### Goal of the exercise
Pull out every line of the records below that contains the string "output", and copy each such line in full. Treat uppercase and lowercase as different.

Document and screenshot pointing records
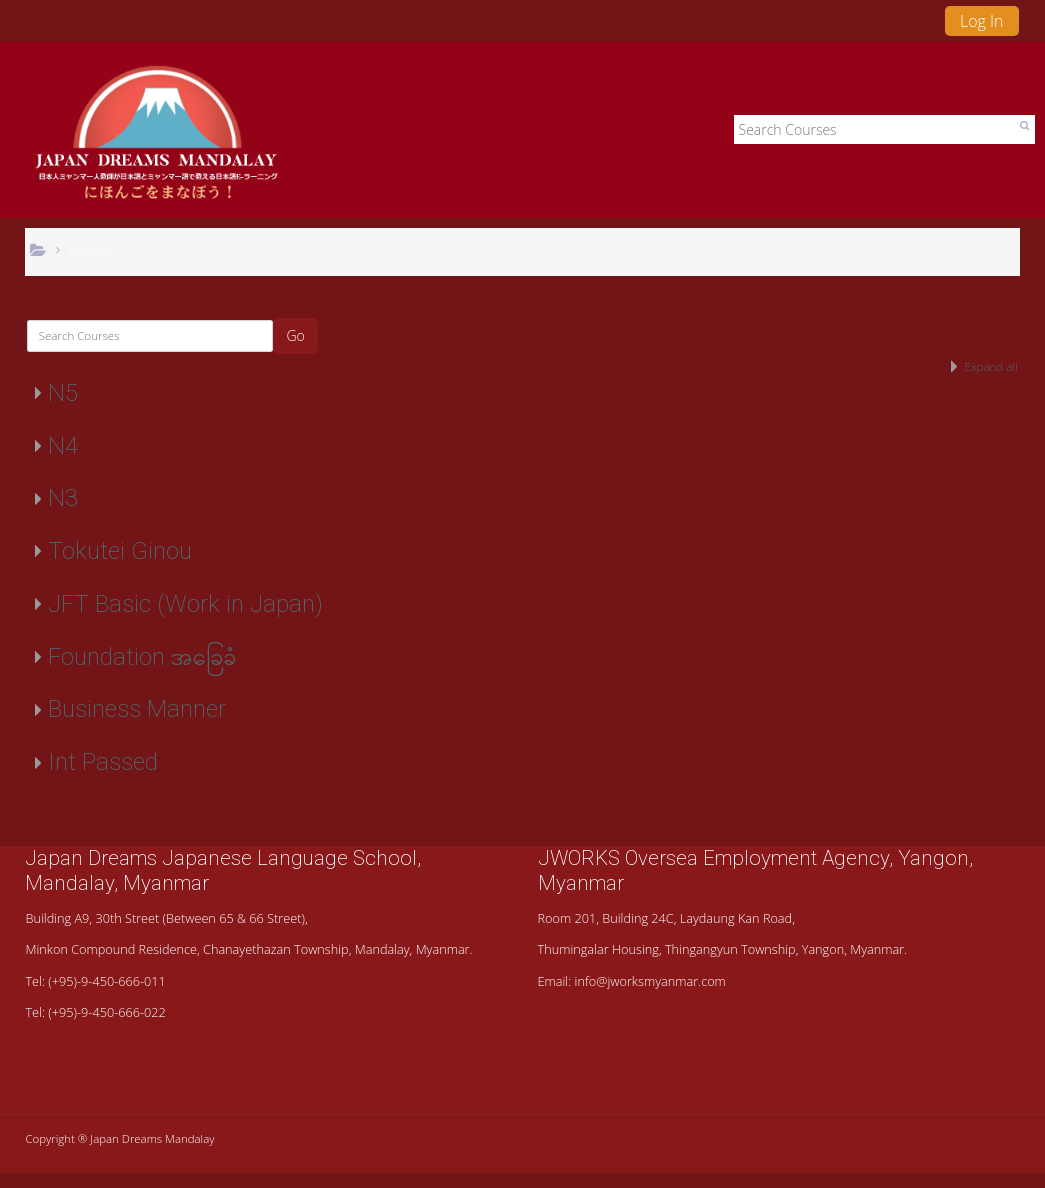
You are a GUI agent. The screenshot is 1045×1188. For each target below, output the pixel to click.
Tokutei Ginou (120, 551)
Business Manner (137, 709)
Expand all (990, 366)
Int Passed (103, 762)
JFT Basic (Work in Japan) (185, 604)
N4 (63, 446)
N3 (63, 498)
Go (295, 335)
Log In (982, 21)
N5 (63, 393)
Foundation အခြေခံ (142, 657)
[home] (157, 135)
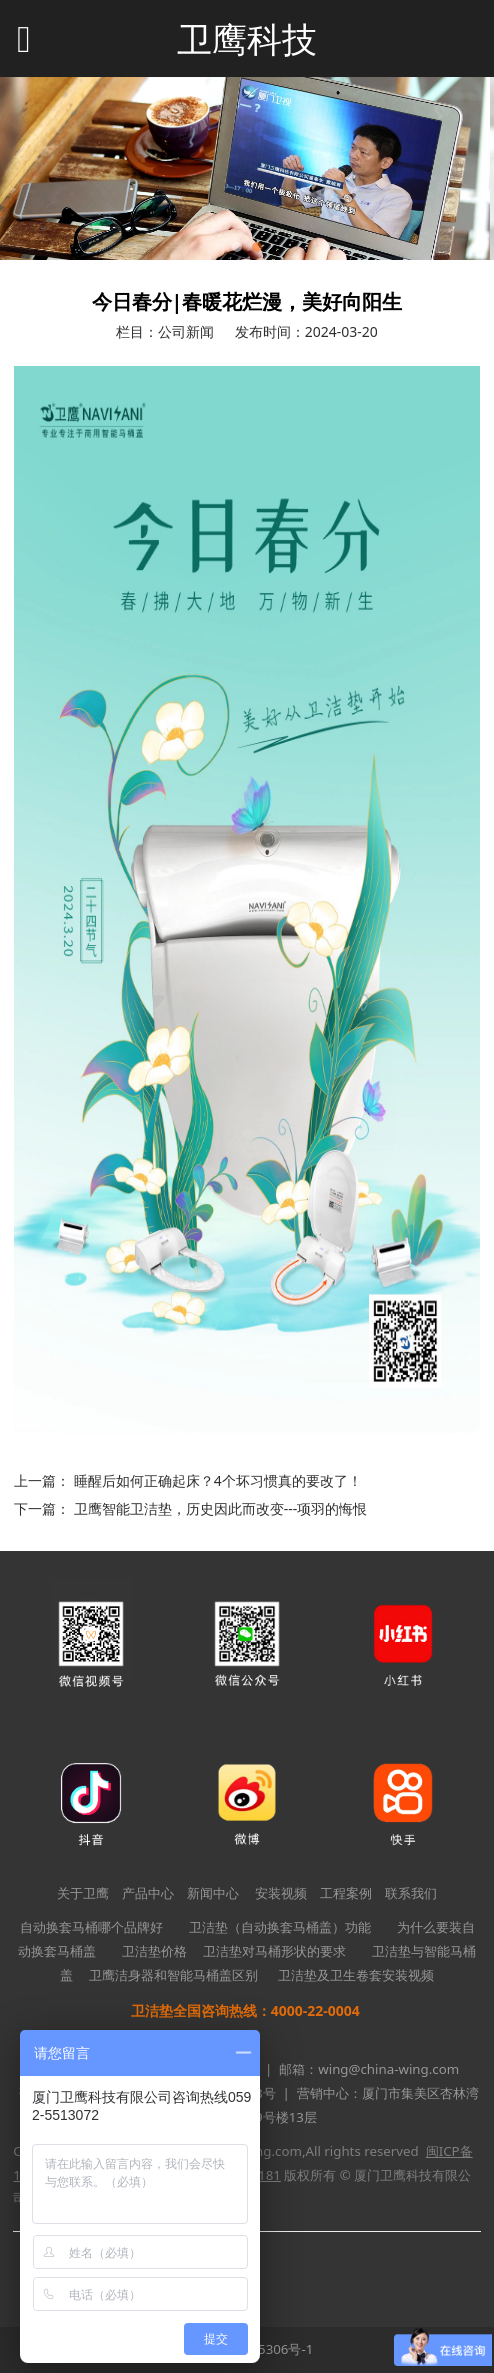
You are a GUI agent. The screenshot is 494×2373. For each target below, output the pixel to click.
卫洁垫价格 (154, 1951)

### Task solution
You are a GUI agent. The screenshot is 1045×1188. For each target below, output the pixel to click.
You are a GUI agent. The screenshot is 494×2373. For each target below, output the pixel to click.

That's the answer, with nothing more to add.